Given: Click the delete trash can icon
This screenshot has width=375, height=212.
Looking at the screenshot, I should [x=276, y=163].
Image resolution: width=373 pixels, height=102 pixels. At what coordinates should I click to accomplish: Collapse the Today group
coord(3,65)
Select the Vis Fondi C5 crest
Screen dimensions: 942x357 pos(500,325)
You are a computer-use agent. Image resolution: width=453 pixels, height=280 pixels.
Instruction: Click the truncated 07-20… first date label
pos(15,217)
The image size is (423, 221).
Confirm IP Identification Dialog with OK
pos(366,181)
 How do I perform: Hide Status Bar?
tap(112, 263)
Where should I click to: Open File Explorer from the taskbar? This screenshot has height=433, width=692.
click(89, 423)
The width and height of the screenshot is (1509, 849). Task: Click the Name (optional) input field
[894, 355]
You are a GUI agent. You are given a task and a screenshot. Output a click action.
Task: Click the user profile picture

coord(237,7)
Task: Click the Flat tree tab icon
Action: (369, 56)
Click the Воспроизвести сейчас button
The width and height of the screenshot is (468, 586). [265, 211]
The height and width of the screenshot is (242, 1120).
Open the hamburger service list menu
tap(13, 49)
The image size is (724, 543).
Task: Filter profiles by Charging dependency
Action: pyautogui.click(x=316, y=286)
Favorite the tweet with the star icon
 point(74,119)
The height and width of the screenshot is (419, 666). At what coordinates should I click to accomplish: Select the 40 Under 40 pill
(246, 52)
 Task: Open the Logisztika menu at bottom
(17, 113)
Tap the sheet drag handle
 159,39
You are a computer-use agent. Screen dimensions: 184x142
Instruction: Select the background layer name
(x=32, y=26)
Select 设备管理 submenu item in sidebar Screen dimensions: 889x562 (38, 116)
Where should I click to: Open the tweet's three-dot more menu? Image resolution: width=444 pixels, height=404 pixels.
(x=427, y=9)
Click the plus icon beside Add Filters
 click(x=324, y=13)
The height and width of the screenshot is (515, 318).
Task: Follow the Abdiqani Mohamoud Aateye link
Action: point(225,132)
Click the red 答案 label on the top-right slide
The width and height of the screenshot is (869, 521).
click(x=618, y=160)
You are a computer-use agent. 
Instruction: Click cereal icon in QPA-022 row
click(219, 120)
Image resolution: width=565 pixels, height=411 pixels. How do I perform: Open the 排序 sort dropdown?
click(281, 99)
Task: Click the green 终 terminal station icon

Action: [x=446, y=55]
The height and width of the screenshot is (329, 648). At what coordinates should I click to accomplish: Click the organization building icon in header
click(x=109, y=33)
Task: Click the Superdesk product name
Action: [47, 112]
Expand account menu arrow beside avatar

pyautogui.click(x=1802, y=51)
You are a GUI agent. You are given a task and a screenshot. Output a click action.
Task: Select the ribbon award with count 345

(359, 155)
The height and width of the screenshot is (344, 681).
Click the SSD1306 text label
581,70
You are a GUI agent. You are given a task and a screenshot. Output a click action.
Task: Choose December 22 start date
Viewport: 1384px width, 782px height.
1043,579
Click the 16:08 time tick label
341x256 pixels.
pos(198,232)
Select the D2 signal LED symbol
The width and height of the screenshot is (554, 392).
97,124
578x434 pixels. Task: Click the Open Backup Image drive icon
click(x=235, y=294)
§ §
[Task to complete] Search the listing for the word "computer". Copy every line in which it occurs.

[Response]
You are a computer-use agent. Image resolution: width=453 pixels, height=280 pixels.
You are a computer-use agent. Screen dimensions: 184x142
You are a computer-use agent. 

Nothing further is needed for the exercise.